Task goal: Below are some entries. Copy each line that holds the string "header".
*** Given data ***
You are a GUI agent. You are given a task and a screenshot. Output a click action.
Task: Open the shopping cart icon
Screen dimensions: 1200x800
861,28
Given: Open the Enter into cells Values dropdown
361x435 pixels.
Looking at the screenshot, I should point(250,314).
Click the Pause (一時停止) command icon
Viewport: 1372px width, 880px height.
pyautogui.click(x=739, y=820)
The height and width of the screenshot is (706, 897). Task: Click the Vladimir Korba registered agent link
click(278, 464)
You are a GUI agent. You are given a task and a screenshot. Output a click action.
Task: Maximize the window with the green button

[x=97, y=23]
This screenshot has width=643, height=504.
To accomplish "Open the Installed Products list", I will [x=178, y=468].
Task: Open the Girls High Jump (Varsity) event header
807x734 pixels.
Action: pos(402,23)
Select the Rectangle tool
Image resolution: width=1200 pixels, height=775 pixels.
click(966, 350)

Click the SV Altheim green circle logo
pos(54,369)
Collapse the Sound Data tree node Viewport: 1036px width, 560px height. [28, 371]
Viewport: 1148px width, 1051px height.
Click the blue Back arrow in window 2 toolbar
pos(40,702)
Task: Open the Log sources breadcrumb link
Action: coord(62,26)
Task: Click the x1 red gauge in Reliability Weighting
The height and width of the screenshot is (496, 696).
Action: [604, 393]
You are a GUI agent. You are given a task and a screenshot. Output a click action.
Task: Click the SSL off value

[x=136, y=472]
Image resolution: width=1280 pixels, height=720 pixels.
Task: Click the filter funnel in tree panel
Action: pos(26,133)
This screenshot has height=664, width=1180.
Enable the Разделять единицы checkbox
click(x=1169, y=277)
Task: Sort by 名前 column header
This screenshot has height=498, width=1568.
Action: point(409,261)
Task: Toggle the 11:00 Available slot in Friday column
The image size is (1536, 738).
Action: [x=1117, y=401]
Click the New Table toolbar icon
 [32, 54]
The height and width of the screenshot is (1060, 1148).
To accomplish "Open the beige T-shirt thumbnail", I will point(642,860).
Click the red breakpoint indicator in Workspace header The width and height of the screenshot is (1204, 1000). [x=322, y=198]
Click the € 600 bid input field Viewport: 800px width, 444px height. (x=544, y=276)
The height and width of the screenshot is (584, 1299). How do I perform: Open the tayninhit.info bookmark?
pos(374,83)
*** End of Given data ***
Solution for this exercise:
Task: Open the Girls High Jump (Varsity) event header
Task: Sort by 名前 column header
Click the red breakpoint indicator in Workspace header The width and height of the screenshot is (1204, 1000). [x=322, y=198]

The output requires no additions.